Is the only thing on my mind on the way home. The driver seems to notice my never ending sighs because at one point during the ride he asks me if school's been rough. I just smile and tell him that I'm just really tired from cheerleading practice. Which is true in a way, I had to do extra practice and was shoved hard. I say that's pretty tiring, physically AND emotionally.

So what do I see in Rachel?

I think about the other girl. Well, aside from her good looks and perfect physique what else is there to like? I scoff. Honestly, I do admire her as a captain, she may be a bit mean sometimes but I see how dedicated she is. Not only in cheerleading, but in her academic life as well.

We arrive at the apartment and I honestly can't wait to get to my room. Mom's not home yet so I opt to order some Chinese food for us. I rush upstairs to my bed and dive straight for it. Ah yes, this is the good life. I let out a deep breath and let my thoughts drift back to the brunette.

Despite being perfect on paper, that's not the main thing that draws me to Rachel. I like how cute she is whenever she gets annoyed or competitive. The way she held on to me like a child when we were at the haunted mansion was the cutest I've seen her. I laugh at the memory, she'd kill me if I told the others that.

Not to mention how amazing she is at painting. Only a beautiful mind can create something beautiful like that. Right?

I groan. Damn it, every expression, every movement, every reaction, everything she does affects me so much... I cover my face with a pillow and groan louder.

-

"You need to stop whatever this infatuation is V. I'm worried about you." Jen says on the screen.

We're video calling and she's been pushing me to get over the 'Rachel-flu' as she calls it.

"Or maybe!" She claps her hands. "you just need to get it out of your system!"

"...what do you mean by get it out of my system?" My eyes squint at her suspiciously.

"I don't know, like go kiss her or something. You'll see that you don't even really like-like her. It's just the fact that she's the unattainable 'hottest girl in school' that has you pining for her."

"K-kiss her?" My cheeks immediately burn up at the image of me kissing Rachel's naturally rosy lips. "Oh my god no!"

"Well, it's up to you V. That's my take on it."

I bury my face in the bed sheets. I can't even give her a pat on the back without her giving me a death stare.
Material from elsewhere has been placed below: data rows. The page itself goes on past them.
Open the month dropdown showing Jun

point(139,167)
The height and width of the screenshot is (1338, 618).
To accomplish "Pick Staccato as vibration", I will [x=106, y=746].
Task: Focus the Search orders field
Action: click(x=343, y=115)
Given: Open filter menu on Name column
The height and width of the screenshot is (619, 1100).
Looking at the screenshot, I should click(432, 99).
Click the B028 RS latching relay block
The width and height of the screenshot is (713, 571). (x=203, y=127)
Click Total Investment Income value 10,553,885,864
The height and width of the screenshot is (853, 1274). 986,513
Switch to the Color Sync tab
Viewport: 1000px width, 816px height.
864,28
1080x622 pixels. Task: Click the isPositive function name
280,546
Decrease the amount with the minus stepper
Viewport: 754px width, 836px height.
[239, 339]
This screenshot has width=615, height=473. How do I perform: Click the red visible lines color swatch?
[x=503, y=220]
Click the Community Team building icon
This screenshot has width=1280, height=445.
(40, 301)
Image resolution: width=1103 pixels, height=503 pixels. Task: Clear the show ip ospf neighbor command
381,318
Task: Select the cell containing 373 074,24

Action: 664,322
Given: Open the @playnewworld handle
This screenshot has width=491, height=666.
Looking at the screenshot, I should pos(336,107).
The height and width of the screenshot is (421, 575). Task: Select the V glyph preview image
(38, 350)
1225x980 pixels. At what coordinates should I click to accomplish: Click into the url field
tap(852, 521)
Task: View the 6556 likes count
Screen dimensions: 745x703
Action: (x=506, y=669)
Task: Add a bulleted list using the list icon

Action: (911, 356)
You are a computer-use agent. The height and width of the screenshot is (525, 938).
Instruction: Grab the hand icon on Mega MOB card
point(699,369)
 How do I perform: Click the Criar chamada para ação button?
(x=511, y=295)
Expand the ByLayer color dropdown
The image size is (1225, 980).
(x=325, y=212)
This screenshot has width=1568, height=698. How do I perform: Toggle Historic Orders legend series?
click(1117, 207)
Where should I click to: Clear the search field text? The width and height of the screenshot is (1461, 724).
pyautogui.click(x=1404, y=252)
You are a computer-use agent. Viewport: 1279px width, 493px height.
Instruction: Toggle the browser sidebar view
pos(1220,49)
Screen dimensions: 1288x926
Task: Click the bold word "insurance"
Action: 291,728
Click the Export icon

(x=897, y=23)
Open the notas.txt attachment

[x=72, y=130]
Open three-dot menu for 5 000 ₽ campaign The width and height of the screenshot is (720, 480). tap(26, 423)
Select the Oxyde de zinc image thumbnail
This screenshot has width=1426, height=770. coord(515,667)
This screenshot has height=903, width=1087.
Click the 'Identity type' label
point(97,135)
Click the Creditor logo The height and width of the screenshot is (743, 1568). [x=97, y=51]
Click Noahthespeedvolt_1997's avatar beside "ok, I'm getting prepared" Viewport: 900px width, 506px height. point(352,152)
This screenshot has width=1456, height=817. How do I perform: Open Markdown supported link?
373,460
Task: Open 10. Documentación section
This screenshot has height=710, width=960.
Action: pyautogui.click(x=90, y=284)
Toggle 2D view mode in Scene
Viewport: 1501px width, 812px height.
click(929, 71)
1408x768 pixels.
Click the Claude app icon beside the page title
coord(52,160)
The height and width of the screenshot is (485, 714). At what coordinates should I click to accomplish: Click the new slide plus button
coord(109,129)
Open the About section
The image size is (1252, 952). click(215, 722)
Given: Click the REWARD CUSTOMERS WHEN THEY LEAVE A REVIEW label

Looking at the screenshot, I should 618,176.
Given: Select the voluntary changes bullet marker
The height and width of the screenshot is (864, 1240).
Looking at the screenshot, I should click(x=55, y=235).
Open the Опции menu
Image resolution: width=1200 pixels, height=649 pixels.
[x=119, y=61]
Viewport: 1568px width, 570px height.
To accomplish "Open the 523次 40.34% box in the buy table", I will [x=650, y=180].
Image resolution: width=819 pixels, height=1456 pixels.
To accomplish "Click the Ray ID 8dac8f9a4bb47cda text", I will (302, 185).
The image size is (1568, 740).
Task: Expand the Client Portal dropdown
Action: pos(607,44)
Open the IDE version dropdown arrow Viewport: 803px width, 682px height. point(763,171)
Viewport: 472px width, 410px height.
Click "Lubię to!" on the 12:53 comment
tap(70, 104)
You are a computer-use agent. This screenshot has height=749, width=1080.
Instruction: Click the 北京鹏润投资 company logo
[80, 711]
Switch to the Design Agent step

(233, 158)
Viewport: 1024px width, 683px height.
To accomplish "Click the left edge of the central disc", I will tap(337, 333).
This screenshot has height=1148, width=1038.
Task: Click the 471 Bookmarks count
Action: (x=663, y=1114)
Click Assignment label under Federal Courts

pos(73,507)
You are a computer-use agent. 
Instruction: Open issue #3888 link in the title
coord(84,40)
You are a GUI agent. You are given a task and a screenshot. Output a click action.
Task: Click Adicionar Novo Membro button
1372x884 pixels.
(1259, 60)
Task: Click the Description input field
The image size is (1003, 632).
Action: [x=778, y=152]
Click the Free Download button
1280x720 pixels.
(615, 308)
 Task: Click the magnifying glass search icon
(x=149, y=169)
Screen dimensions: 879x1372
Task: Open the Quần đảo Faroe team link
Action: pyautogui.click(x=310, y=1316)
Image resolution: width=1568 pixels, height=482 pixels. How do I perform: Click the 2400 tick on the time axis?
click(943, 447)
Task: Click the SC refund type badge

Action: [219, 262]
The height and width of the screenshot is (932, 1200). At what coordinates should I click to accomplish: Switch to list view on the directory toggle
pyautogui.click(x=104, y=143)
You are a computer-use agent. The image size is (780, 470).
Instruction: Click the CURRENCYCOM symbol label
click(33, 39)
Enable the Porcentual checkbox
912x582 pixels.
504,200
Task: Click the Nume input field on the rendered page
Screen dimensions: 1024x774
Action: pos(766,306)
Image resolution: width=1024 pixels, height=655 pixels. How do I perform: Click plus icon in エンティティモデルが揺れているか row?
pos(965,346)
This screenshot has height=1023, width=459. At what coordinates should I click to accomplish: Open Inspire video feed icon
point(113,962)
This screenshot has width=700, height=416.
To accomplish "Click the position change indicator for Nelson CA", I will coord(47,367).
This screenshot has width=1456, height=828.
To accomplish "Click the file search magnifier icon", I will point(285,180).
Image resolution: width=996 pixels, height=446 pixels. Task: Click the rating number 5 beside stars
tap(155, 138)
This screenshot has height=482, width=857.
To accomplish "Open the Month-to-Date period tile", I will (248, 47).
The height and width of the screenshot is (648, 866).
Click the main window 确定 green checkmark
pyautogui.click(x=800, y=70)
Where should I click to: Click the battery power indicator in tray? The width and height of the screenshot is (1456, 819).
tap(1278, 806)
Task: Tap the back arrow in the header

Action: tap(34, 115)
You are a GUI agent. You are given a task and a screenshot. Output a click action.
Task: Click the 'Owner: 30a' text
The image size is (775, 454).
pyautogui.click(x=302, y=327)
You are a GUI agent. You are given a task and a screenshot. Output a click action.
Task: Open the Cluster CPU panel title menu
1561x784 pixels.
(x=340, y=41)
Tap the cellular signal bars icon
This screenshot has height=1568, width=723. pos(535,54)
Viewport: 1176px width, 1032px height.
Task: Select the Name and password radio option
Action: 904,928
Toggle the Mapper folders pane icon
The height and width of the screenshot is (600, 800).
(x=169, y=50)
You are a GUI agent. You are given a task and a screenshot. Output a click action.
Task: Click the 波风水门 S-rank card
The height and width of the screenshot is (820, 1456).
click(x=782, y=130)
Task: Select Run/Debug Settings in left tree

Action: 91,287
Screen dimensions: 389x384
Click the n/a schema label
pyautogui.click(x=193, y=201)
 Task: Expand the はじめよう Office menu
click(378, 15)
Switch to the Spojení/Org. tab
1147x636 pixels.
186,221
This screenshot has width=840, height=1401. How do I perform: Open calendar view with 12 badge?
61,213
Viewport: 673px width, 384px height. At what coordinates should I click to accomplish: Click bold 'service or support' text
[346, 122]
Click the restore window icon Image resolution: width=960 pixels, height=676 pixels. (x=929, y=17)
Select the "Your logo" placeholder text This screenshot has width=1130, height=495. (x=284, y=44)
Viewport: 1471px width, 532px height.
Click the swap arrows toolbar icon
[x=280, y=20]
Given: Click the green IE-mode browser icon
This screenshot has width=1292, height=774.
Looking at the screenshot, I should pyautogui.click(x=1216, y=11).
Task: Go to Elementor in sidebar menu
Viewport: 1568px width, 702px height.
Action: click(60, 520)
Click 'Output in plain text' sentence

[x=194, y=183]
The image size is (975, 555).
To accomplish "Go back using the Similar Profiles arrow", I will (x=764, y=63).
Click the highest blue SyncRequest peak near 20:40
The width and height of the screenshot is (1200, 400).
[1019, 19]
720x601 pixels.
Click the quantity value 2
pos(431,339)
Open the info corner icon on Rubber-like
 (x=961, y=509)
"That's not exactly possible."

"Then just move on and go find someone else then."

My thoughts immediately go to Ashley and how she confessed to me the other night. The way her lips were trembling while she was doing it made me want to just hug her and tell her that 'yes okay, we can start over' but instead, I told her I just wanted to be friends. Because I didn't have feelings for her anymore. And it wouldn't be right to use Ashley like that.

I say goodbye to Jen when the food arrives and contemplate what to do with Rachel. Obviously, I need to stop pining for someone who isn't even nice to me. I run my hand through my hair in aggravation. I've been telling myself this over and over for so long!